Hanmi's $200M China plant likely to make branded drugs versus generics
South Korean drug manufacturer Hanmi is building a $200 million manufacturing plant and R&D center in China, though it won't, apparently, be producing generic drugs at the facility.
The company announced earlier this year it would build the plant on a 200,000-square-meter swath of land near Yantai in an economic development zone in the eastern province of Shandong. The facility will be the production site for chemosynthetic and biological drugs as well as various health foods. However, the company known for generics has decided to take a different route and is steering toward branded medicine. It will commit 80% of its R&D toward that end, a top executive of the company said.
“We will embark on an R&D strategy in which we gradually reduce the weight taken up by generics and come out as a company specializing in branded drugs,” Hanmi President Lee Gwan-sun told The Nikkei. The company has been steadily growing its presence in China since starting up business there in 1996.
"Among global pharmaceutical markets, China will probably experience continuously high growth," Lee told the publication. "We're set on leveraging our two decades' worth of experience in China to develop the market.” The majority of the drugs Hanmi has zeroed in on are for obesity, diabetes, autoimmune diseases and cancer.
After seeing its stock soar to astronomical levels after signing licensing deals with large Western pharma companies in 2015, Hanmi’s shares stagnated, and the move into branded drugs is seen as part of Lee’s strategy to reinvigorate revenues.

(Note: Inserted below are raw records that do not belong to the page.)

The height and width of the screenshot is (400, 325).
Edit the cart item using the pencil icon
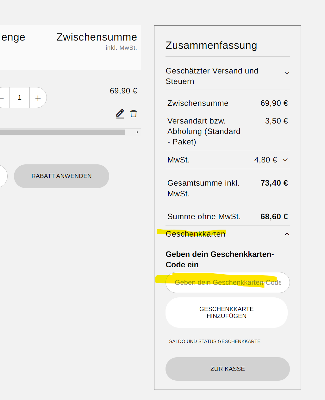tap(120, 114)
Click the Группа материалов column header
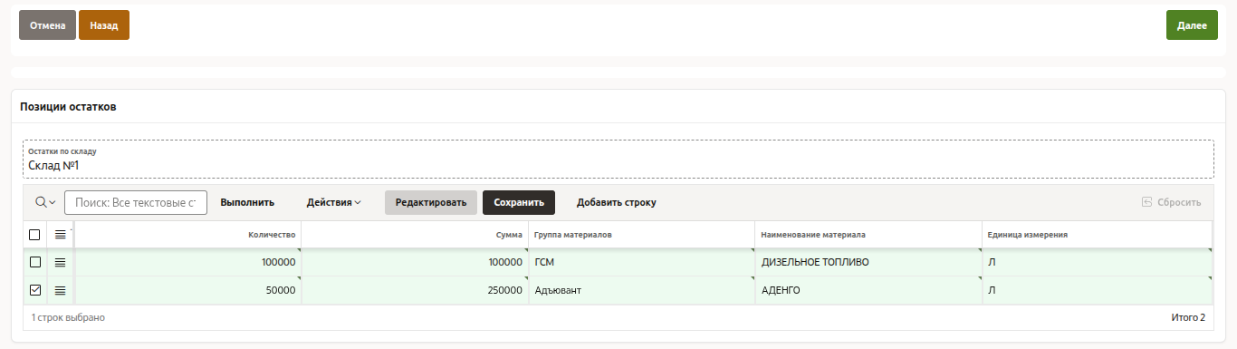Image resolution: width=1237 pixels, height=349 pixels. (x=641, y=235)
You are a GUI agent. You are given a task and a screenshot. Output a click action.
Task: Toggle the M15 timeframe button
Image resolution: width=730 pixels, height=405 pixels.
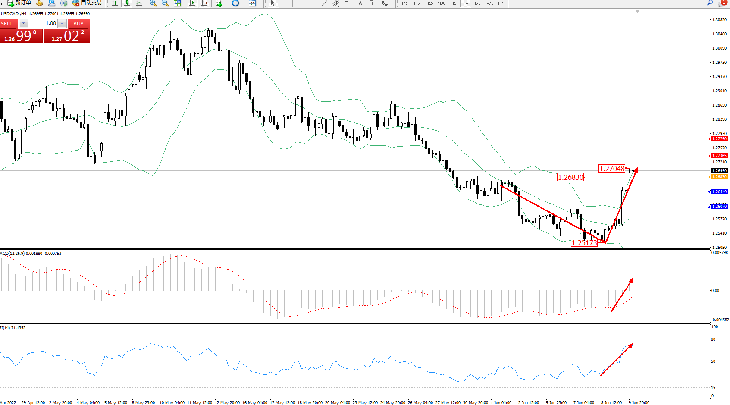point(429,3)
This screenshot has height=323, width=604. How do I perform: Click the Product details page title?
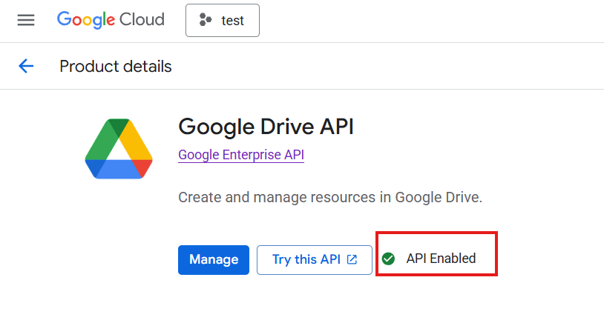coord(115,66)

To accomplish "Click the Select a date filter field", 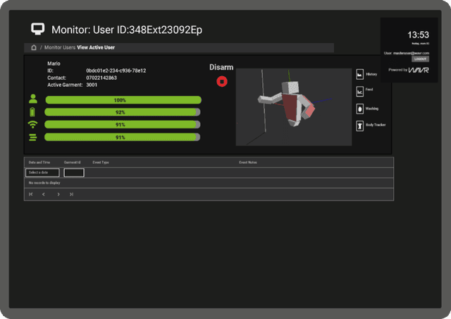I will point(42,173).
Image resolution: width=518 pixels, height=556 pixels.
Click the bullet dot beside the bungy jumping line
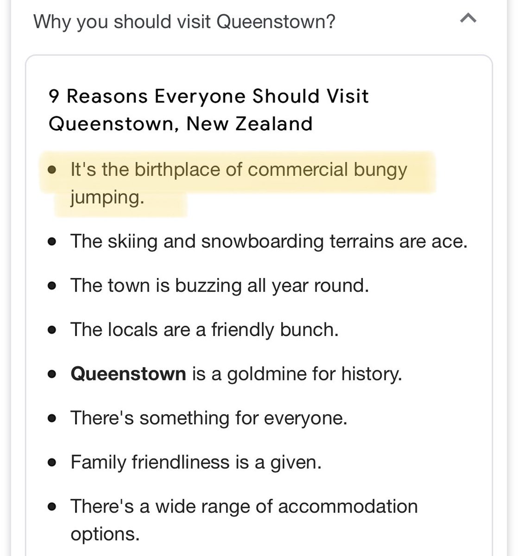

In its fiscal year ended in December, the company reported spending $163 million on R&D, whichThe Nikkei reported was double the amount 5 years earlier. The company told the publication that moving forward, it will budget the equivalent of more than 20% of group sales to capital spending and funnel the majority of that money to branded drugs.
The new facility in China is expected to be completed by 2026. Hanmi says it has about 28 new drug candidates in the pipeline at this time.